The spectacular failure of the brigade reminds me of the critical mistake a lot of first-time managers make: They try to do too much, too fast, to make their mark on an organization, without accounting for how staff feel about losing their predictable routines. To do our jobs well, we all need certainty about when things will occur and how we can prepare for future challenges, as illustrated in a behavioral model developed by the performance coach Paloma Medina.
If Carmy really wanted his brigade to succeed, he would not have left it all up to Sydney to execute, as he later acknowledges in an apology. And he would have incorporated more staff input about what they most wanted changed in the first place.
In “The Bear,” chefs try to be better bosses than those they worked for. But as in real life, rudeness is contagious.
Throughout the series, Sydney and Carmy both allude to the toxic kitchen environments they’ve worked in and are trying to escape.
“I think this place could be so different from all the other places we’ve been at,” Sydney tells her new boss. “I don’t want to be wasting my time working on another line or tweezing herbs on a dish, or running brunch, God forbid.”
Carmy can relate. In one flashback, we see the tyrannical boss he worked under at a swanky New York City restaurant. This bad boss (played by Joel McHale) believes a pep talk consists of telling Carmy: “Why do you hire fucking idiots? Do you like working with fucking idiots? Say ‘Yes, Chef.’ … You are bullshit. You are talentless … You should be dead.”
Compared to this kind of bad boss, Carmy’s tolerance of his staff’s outbursts and eccentricities seems downright kind. He calls every staff member “Chef” as a sign of respect, and frequently asks “Are you good?” if he notices someone buckling under pressure.

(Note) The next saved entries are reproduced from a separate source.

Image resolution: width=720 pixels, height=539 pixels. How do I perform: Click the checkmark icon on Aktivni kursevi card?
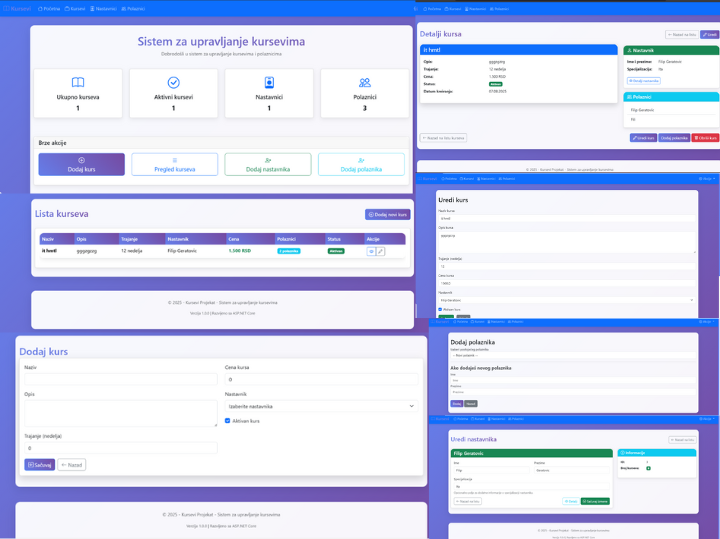point(173,82)
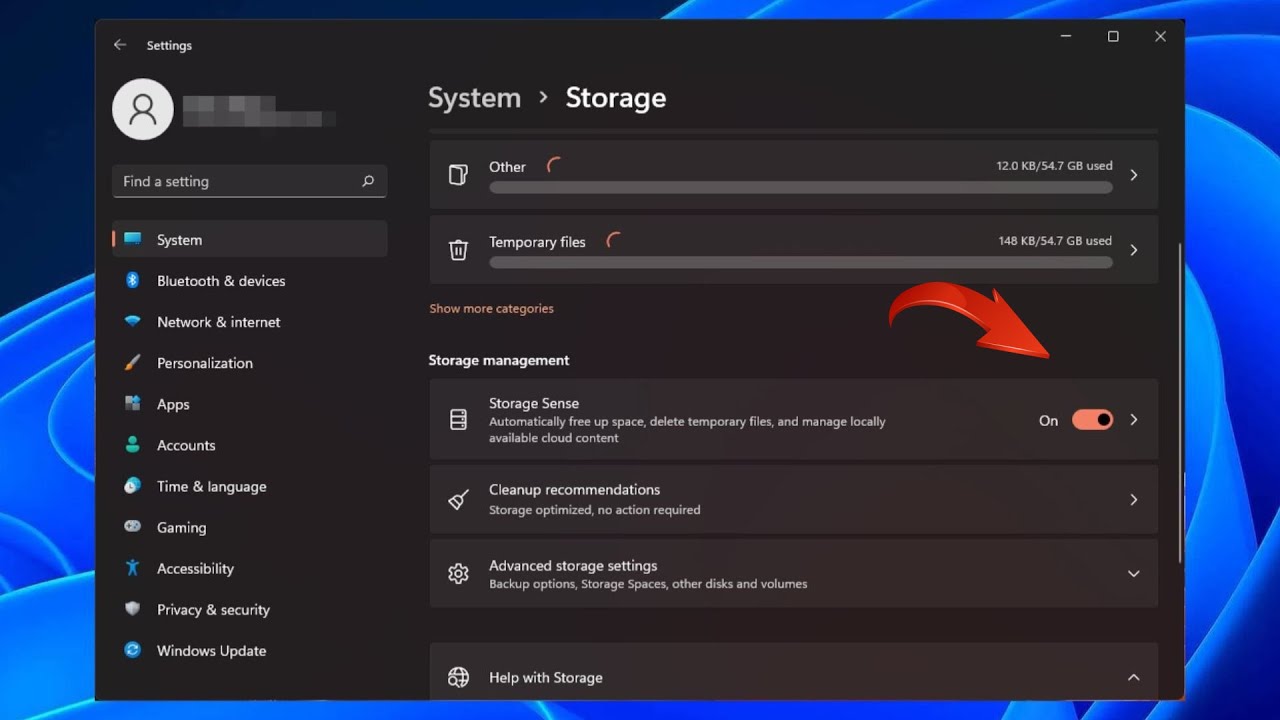Expand Advanced storage settings chevron

1133,574
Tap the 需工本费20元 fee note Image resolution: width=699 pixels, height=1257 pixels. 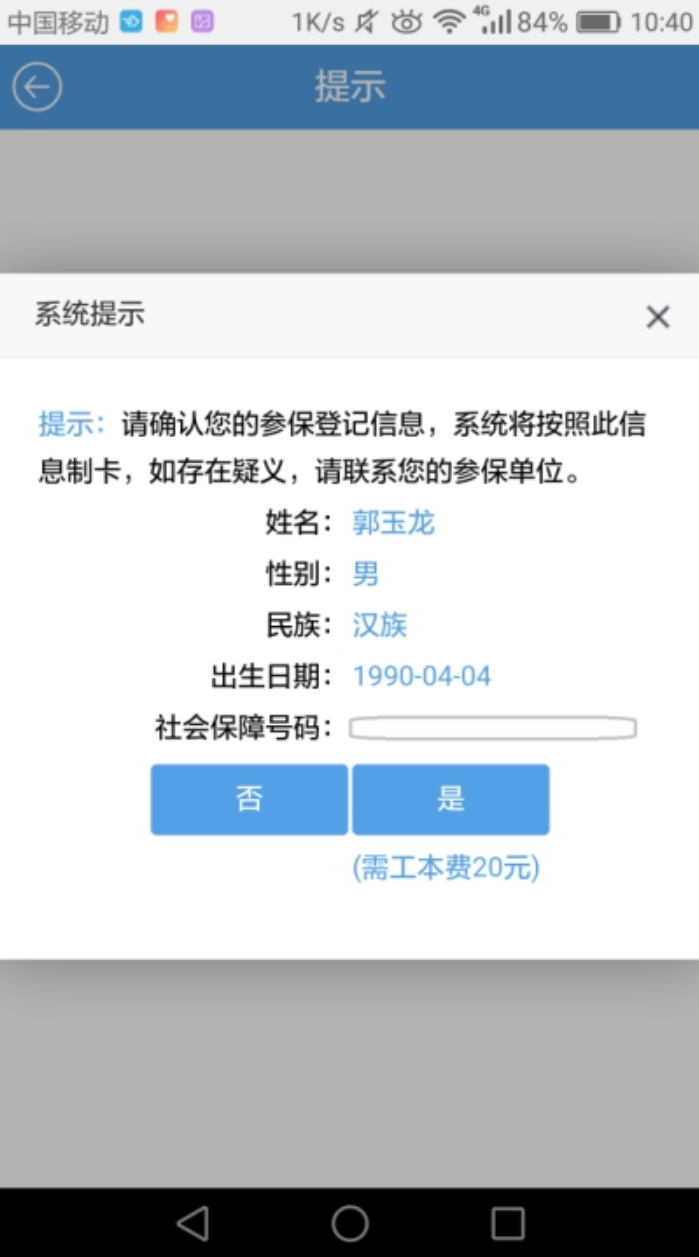(x=446, y=867)
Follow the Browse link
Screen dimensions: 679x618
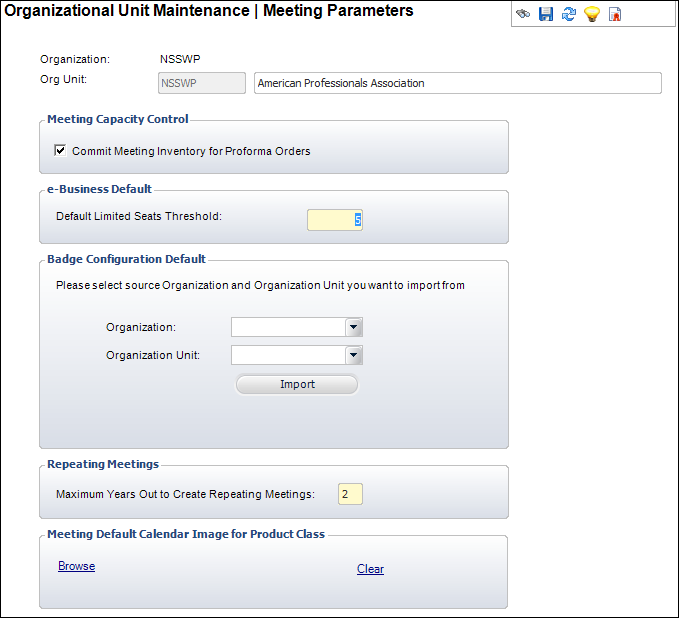click(77, 566)
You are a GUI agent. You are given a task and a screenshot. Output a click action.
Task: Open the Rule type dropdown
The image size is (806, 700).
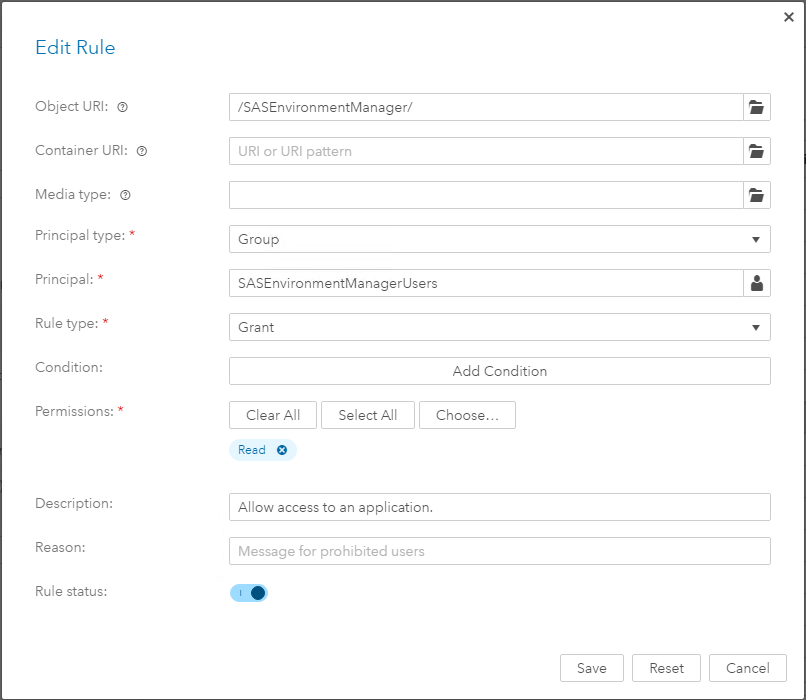pyautogui.click(x=755, y=327)
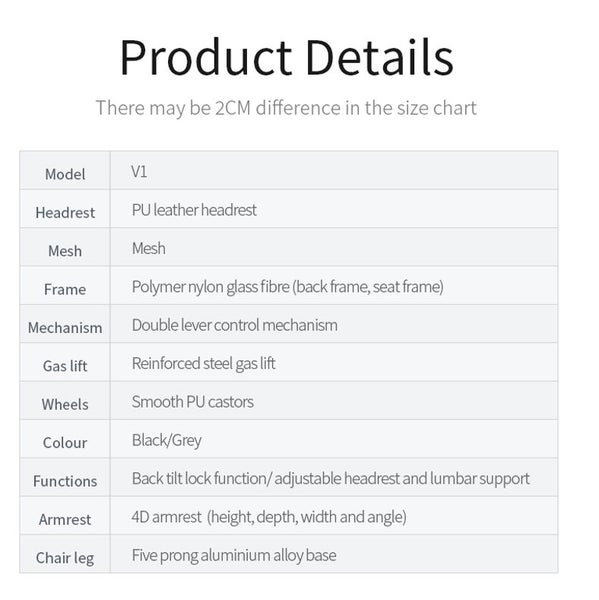This screenshot has width=599, height=600.
Task: Select the Black/Grey colour value
Action: [x=166, y=440]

But in the penultimate episode of the season, all of Carmy’s promises of being a better listener crumble on his own bad day. It’s a pile-on of errors: Sydney leaves the pre-order option on by accident, so they now need to fulfill orders of 255 beef sandwiches in eight minutes; pastry chef Marcus is so focused on making the perfect doughnut that he has not cut any cakes.
Carmy blows up under the stress and yells at Sydney: “I told you to be more fucking ready!” He brings up past grievances and kicks her out of her station, becoming the bad boss he promised not to be. This, in turn, causes Sydney to yell at staff, too.

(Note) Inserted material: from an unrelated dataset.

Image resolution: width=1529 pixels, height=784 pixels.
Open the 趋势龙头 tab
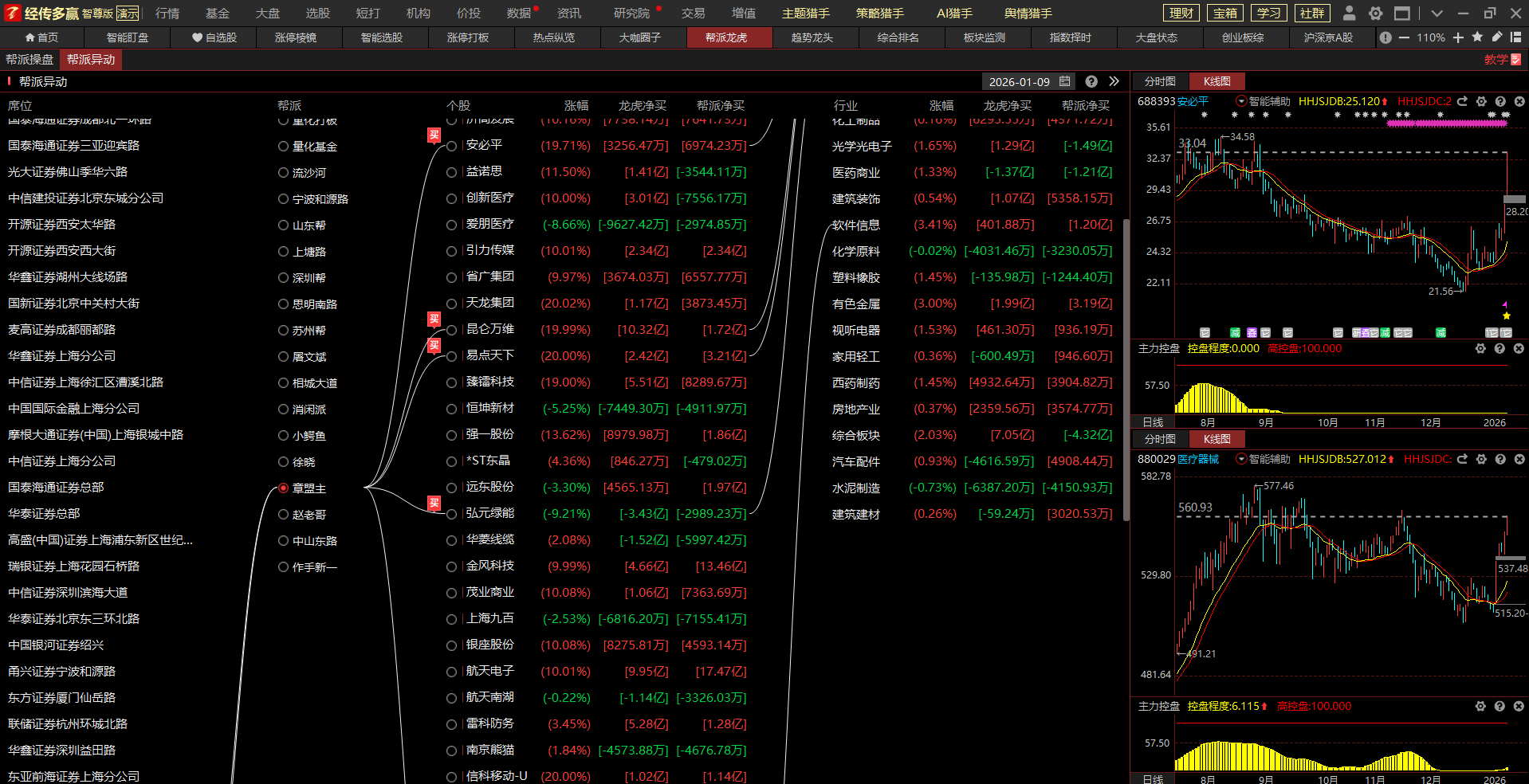(812, 37)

“Hey, you don’t need to be screaming and shit. That’s not you,” one employee says to Sydney.
“You know, maybe it is,” Sydney replies, mulishly.
The toxic behavior spreads to the rest of the staff, and everyone is soon sniping at each other with sarcastic, mean comments. Research does show that if you are a bystander to rude behavior, you are more likely to become mean yourself. In a series of experiments, organizational management researchers found the more that people saw and were the victims of rudeness, the more likely they were to become rude and hostile themselves at work.
Sydney becomes the bad boss Carmy once had when she stands beside Richie as he prepares giardiniera, a task she thinks she should be doing herself. Sydney goes beyond critiquing his vegetable prep, telling him: “I see you for the loser you fucking are. And everybody knows it … Your daughter probably knows it.”
The line is crossed, and now Sydney, who started the series as an ambitious, polite employee, has become an unforgivably mean boss under stress.
At its best, “The Bear” acknowledges how weird and tense it can be to spend hours of your life each day in close proximity to people who are so different from you. It can be supremely awkward to apologize, and your grievances can get personal. But unlike at many toxic workplaces, the staff here do the work of learning to be better.
After a cooling-off period, everyone at the Beef is willing to be accountable for their actions. Or as Carmy, Sydney and the rest of the Beef staff would say when giving their full attention to each other after a mess-up: “Heard, chef.”